Bawi się ktoś? Homeopathy w google ngram.
bantus :
to ja wpisałem antivaccination, ciekawy wynik
http://ngrams.googlelabs.com/graph?content=antivaccination&year_start=1800&year_end=2008&corpus=0&smoothing=3
http://www.youtube.com/watch?v=Bx8D9li6OMU
Nie wiedziałem, że DePress to taki patriotyczny zespół.
fronesis :
Dlaczego? Przecież uzasadnia się to zagrożeniem dla dzieci teraz a nie problemami psychicznymi za 20 lat?
bantus :
Jedno Polsko, katolicko. Cy Wielkopolsko, nie pamiętam. Przyłącz się do grupy na Fejsie, której założyciel Marceli Szpak aka Blind Librarian postuluje, abyśmy wymienili sobie górali na Tajki.
cdp urwany :
Ale jakie zagrożenie, jeśli nie wykażemy bezpośredniej przemocy to będziemy musieli sobie odpuścić argumentacje z nieodpowiedniego środowiska wychowawczego czy przemocy psychicznej jak pójdziemy droga argumentacji Witkowskiego do absurdu.
fronesis :
Ale zostaje krzywda i cierpienie dziejące się tu i teraz. Poza tym 50-procentowe ryzyko (bo zauważ, Witkowski mówi o połowie ofiar) jest przecież bardzo wysokie.
RobertP :
A mi się wydaje, że to akurat jest sytuacja, w której klasa społeczna ma marginalne znaczenie. Poza podziałem na klasę wyższą, niższą i lekkopółśrednią masz jeszcze różne poziomy egzystencjalnej lękliwości (jakoś tam przekładające się na mniejsze lub większe skłonności do nerwicy). Są ludzie przekonani, że “wszystko będzie dobrze, wszystko się jakoś ułoży”, którzy z tym przekonaniem odchodzą w wieku 43 lat na onkologii. Są ludzie przekonani, że nic się nie uda, wszystko się skończy jedną wielką katastrofą, zagrożenie czyha na każdym zakręcie – i oni ze swoim pesymizmem być może dożyją nawet 94 roku życia, wciąż narzekając w luksusowej prywartnej klinice.

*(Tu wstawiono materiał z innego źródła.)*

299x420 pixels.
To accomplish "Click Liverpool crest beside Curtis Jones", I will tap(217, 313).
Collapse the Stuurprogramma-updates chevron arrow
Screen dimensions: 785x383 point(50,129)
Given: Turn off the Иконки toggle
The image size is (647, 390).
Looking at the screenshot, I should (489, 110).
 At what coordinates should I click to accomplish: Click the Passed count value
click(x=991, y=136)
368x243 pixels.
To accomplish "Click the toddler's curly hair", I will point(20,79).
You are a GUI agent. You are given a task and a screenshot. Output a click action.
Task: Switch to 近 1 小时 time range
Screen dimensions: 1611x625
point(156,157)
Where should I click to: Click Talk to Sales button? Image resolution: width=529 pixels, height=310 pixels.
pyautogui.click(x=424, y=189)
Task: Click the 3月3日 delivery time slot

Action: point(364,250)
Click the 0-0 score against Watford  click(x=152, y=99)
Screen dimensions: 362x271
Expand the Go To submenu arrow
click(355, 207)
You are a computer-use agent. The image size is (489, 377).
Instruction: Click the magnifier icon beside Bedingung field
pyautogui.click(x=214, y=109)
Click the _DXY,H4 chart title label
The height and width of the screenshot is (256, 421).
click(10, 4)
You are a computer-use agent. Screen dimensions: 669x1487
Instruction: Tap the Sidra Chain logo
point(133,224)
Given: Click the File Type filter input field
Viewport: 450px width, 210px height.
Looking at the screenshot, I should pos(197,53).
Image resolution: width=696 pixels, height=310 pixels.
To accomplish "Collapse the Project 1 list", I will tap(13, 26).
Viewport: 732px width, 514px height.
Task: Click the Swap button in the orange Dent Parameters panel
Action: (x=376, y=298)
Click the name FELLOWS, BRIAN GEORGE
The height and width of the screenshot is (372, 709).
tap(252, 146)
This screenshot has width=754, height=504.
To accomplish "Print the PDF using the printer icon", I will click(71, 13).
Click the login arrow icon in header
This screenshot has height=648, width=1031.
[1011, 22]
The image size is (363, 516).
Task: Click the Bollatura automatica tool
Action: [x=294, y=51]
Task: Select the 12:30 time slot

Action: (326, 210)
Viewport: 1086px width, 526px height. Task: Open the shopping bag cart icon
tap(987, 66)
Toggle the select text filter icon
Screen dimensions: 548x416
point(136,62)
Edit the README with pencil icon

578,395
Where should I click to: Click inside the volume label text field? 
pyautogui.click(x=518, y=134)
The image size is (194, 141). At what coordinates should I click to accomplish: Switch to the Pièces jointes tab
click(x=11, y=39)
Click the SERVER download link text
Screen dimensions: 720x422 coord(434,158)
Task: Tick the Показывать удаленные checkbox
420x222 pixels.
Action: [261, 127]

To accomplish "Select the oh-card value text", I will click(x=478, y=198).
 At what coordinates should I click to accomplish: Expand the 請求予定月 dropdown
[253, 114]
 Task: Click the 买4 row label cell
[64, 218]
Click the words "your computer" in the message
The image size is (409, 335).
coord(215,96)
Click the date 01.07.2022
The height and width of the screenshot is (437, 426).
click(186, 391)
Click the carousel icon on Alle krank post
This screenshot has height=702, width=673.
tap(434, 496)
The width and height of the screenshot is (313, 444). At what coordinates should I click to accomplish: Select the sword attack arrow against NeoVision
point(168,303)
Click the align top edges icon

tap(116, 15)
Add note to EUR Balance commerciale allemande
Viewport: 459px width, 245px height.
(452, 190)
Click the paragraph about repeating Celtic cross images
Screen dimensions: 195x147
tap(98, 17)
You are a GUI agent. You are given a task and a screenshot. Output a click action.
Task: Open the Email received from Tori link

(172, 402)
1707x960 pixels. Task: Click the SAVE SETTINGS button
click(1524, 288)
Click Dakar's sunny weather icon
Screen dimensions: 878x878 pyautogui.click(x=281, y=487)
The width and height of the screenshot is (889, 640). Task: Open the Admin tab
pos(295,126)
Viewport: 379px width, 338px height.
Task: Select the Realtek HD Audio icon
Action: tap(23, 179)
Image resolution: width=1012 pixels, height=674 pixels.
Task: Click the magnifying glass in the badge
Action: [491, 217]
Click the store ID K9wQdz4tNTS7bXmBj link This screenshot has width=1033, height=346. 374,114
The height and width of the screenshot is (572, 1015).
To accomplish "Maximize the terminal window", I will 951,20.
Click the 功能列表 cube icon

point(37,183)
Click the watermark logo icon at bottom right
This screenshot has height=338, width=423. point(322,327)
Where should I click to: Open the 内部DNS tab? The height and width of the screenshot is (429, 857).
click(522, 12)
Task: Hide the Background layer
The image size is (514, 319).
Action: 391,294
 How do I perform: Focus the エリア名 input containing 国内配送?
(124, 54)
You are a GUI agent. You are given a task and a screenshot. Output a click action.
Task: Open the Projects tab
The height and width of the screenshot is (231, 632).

Nie wydaje mi się to więc intuicyjnie nieprawdopodobne, żeby Ciebie, Agatę Passent i i Zenona z Pierdziszewa łączył podobny poziom głębokiego pesymizmu i patologiczna nieufność co do intencji otoczenia. Co z tego, że należycie do innych klas społecznych?
fronesis :
No więc właśnie. Jak na grupę Al-Anon przychodzi kobieta i mówi “mąż pije i bije” to usłyszy “pomyśl o sobie, nie o mężu”. Straszne to mambo-dżambo, zaiste. Prawie jak homełko, żeby tak o sobie myśleć.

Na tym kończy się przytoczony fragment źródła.